FIG. 2 is a front view of a main portion of a swash plate base according to the compressor of the embodiment.

FIG. 3 is a cross-sectional view of essential parts of a swash plate base according to the compressor of the embodiment.

FIG. 4 is a perspective view of a hinge ball according to the compressor of the embodiment.

FIG. 5 is a cross-sectional view of a hinge ball according to the compressor of the embodiment.

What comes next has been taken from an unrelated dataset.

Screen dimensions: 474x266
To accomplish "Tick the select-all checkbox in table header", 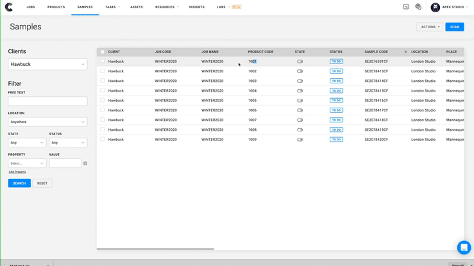I will tap(102, 51).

FIG. 6 is a perspective view of relevant parts of a conventional compressor.

[Explanation of symbols]

1 is a cylinder block, 2 is a housing, 2a is a crank chamber, 3a is a suction chamber, 3b is a discharge chamber, 1a is a cylinder bore, 19 is a piston, 4 is a drive shaft, 5 is a rotary support, 1
Reference numeral 1 is a swash plate base forming a swash plate, 11b is a central hole, and 11c
Is an inner surface of a spherical zone, 11d is a guiding groove, K is a hinge mechanism, 13 is a hinge ball, 13a is a sphere, 13b is a fitting hole, 13c is a parallel surface, 15 is a swash plate body constituting a swash plate, and 17 and 18 are It is Shoo.

Claims (1)

[Claims] 1. A crank chamber, a suction chamber, a discharge chamber, and a plurality of cylinder bores connected to these are defined in a housing, and a piston is reciprocally housed in each cylinder bore and supported by the housing. A rotary support located in the crank chamber is rotatably supported by the drive shaft, and a hinge ball is slidably fitted in the axial direction and connected to the rotary support via a hinge mechanism. The slant plate slidably contacts the hinge ball by the inner surface of the spherical zone, and is pivotally supported on the drive shaft so that the slant angle can be displaced, and the swing motion of the slant plate is provided between the slant plate and the piston. A variable capacity swash plate compressor, in which a connecting mechanism for converting into a reciprocating motion of a piston is provided, and a compression capacity is changed by controlling an inclination angle of the swash plate by pressure in the crank chamber, The hinge ball has a fitting hole penetrating the center of the sphere,
It is formed in a spherical band shape having a parallel surface that is equally divided from the center of the sphere and has a parallel surface orthogonal to the fitting hole axis, and the parallel surface of the hinge ball is formed at the end of the hole that reaches the inner surface of the sphere of the swash plate. A variable capacity type swash plate compressor, in which a pair of guide grooves that allow the swash plate to enter along the hole axis are formed.